Hay soledades que pueden ser
experiencias positivas porque nos permiten estar con nosotros mismos para
apreciar (y valorar) nuestra existencia. No son experiencias frecuentes debido
a que los tiempos modernos se empeñan en reforzar las relaciones de
codependencia, por más tóxicas que estas sean.
Sin
embargo, hay otro tipo de soledades que resultan una experiencia negativa,
incluso cuando hemos acogido nuestra propia soledad para encontrarnos. Más que
un espacio físico, la solitud es una sensación de estar en una circunstancia
desierta, un limbo donde nadie más puede penetrar, pero del cual tampoco
podemos salir.
El
pozo es una buena analogía para entender la solitud. Se trata de un espacio
donde nadie más puede ingresar, pero del cual tampoco podemos escapar. Causa
angustia e incluso el espacio cerrado puede derivar en claustrofobia, con la
única esperanza que nos ofrece la luz que vemos en la boca del pozo.
La
solitud, en contraste, se trataría más de un espacio abierto, como el desierto,
cuya inmensidad puede resultar abrumadora cuando nos sabemos solos en medio de
la nada, sin un punto de referencia para ubicarnos y saber hacia dónde ir.
Hay
momentos en la vida en los que nos enfrentamos a la solitud (ese sustantivo que
ha caído en el desuso, a pesar de su recurrencia inconsciente en el mundo
moderno).
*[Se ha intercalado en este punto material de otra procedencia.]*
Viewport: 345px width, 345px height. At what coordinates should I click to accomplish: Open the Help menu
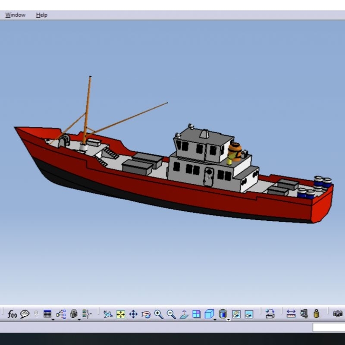coord(42,15)
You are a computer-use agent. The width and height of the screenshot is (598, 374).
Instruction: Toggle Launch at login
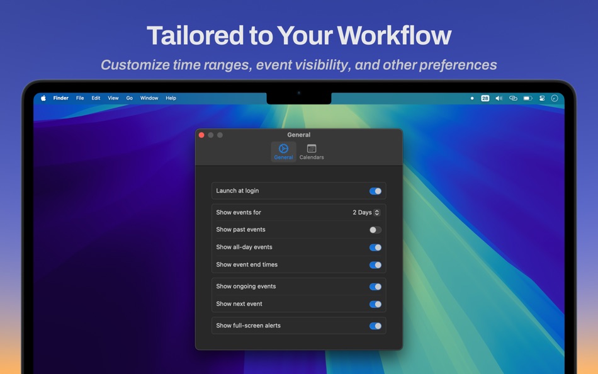(375, 191)
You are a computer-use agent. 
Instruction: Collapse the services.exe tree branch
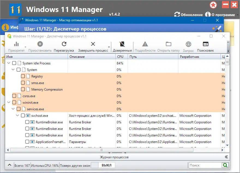pyautogui.click(x=13, y=109)
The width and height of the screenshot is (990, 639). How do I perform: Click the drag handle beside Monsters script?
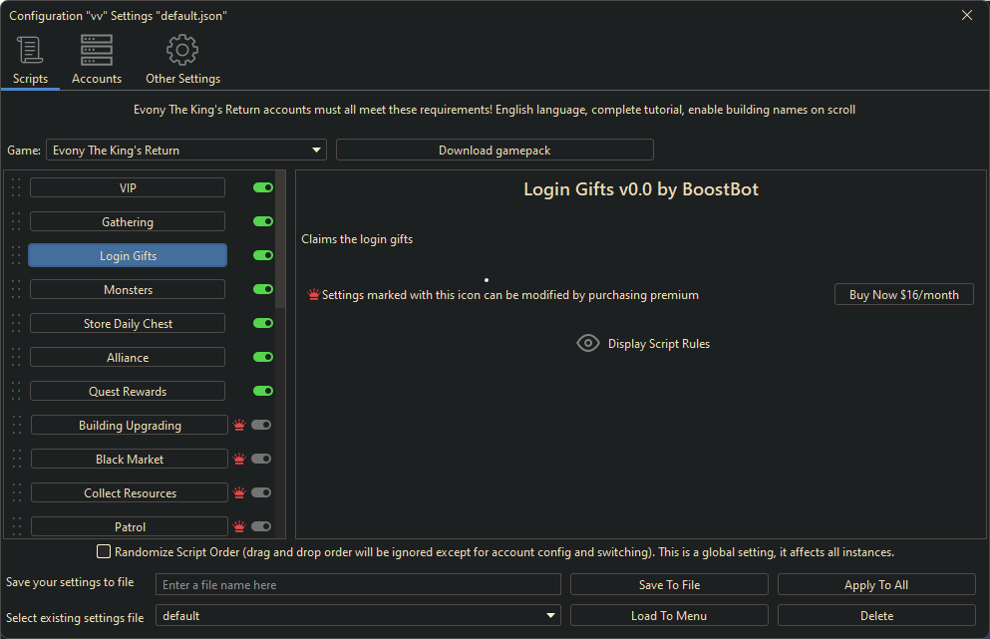(16, 290)
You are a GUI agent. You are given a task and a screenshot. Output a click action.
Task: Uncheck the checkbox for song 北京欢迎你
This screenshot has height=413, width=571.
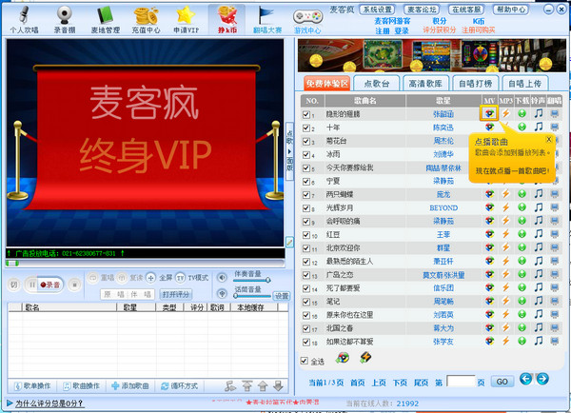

Algunos no logran asimilar la inmensidad de ese tipo de soledad que
llega a lastimar. Porque uno puede estar bien en su soledad, cuando se trata de
la experiencia de estar bien consigo mismo.
El
matiz que se inclina hacia lo negativo viene cuando se está bien consigo mismo,
pero el sí mismo no basta para la existencia y es entonces que uno puede llegar
a enfrentarse a esa soledad que se cierne sobre uno de manera casi asfixiante,
abrumadora, angustiante, con esa idea infundada de que no hay salida en un
espacio abierto que nos oprime.
Ya
he dicho que mi refugio es la mesa de un bar, escondida en un rincón,
observando a “los otros” para seguir aprendiendo de la naturaleza humana. Mi
primer refugio es ese espacio al que muchos llaman hogar. Mi hogar es más un
espacio en abandono, pero sirve para los mismos fines prácticos de dormir,
comer, protegerse de las inclemencias del tiempo.
Ermitaña
podría ser, aunque no me niego al contacto humano. Vivo en soledad, sí, y
también he experimentado la solitud. Pero estoy viva, aunque reniegue de la
vida porque no tenga voluntad para vivir ni para existir. Esto que soy es
producto de mi batalla con la solitud, con los monstruos que emergen del espejo
cada mañana para decirme que estoy viva a pesar de mí.